▶ [What to do] Which lines below contain "computer"? Pull them out.

▶ [Extracted material]
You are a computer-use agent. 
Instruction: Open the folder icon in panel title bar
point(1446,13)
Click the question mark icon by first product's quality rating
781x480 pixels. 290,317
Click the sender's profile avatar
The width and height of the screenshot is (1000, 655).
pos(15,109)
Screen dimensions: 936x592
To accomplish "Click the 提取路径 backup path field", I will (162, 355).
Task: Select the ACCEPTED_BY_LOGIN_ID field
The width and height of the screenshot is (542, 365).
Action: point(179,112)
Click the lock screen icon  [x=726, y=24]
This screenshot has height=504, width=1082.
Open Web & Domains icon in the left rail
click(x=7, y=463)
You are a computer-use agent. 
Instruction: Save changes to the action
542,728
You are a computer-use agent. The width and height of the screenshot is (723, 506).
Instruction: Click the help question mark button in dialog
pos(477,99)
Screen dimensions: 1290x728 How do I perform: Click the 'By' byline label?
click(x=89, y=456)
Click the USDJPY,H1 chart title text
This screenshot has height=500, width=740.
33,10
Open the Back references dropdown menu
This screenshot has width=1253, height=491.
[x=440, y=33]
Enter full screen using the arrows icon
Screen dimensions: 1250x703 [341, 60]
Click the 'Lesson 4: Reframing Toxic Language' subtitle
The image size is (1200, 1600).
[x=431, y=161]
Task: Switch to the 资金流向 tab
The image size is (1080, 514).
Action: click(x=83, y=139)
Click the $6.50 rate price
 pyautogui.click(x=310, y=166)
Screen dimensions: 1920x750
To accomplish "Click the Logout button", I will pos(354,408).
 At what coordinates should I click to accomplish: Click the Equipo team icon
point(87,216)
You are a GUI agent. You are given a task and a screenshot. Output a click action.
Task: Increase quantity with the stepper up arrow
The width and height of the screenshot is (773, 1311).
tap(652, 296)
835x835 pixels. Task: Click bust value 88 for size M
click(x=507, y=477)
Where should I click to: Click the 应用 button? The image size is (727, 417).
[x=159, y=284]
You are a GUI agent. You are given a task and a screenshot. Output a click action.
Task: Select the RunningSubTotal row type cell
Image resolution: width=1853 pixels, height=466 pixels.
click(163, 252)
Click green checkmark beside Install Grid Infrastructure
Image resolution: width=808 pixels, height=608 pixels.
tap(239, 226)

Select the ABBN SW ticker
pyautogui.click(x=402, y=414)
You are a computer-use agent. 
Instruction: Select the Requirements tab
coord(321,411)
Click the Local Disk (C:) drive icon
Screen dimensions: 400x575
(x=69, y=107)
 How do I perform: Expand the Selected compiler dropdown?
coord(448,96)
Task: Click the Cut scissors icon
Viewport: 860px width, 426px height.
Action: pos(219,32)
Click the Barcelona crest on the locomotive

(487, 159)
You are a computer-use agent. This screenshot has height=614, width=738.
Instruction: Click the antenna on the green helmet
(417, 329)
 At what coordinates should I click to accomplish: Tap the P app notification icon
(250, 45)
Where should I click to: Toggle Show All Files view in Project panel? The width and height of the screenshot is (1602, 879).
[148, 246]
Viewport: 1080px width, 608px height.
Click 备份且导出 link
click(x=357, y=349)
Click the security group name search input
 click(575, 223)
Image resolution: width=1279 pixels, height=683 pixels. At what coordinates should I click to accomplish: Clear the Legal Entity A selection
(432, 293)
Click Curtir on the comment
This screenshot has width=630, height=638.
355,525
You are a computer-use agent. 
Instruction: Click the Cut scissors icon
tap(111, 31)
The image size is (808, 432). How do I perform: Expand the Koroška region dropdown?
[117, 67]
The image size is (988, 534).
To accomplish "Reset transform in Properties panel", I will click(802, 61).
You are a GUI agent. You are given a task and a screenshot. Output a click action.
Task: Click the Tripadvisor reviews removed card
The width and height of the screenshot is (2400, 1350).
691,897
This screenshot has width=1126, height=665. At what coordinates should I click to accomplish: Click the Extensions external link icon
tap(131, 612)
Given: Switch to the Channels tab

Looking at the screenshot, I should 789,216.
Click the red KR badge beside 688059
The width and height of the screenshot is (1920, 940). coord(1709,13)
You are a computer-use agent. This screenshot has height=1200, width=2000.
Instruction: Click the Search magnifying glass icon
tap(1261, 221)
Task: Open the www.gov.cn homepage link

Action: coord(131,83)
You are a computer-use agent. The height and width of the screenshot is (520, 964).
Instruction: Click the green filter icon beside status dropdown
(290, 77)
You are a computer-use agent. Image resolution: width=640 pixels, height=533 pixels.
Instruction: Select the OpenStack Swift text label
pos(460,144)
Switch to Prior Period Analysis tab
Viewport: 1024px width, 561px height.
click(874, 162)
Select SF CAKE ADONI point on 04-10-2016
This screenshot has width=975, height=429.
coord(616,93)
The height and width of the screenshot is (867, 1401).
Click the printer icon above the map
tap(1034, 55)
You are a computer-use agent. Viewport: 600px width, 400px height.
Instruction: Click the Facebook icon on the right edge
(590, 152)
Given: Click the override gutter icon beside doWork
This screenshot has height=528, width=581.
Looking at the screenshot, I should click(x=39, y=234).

▶ [Answer for the task]
You are a computer-use agent. 
You are a computer-use agent. 
You are a computer-use agent. The width and height of the screenshot is (723, 506).
You are a computer-use agent. 
You are a computer-use agent. This screenshot has height=614, width=738.
You are a computer-use agent. 
You are a computer-use agent. This screenshot has height=1200, width=2000.
You are a computer-use agent. The height and width of the screenshot is (520, 964).
You are a computer-use agent. Image resolution: width=640 pixels, height=533 pixels.
You are a computer-use agent. Viewport: 600px width, 400px height.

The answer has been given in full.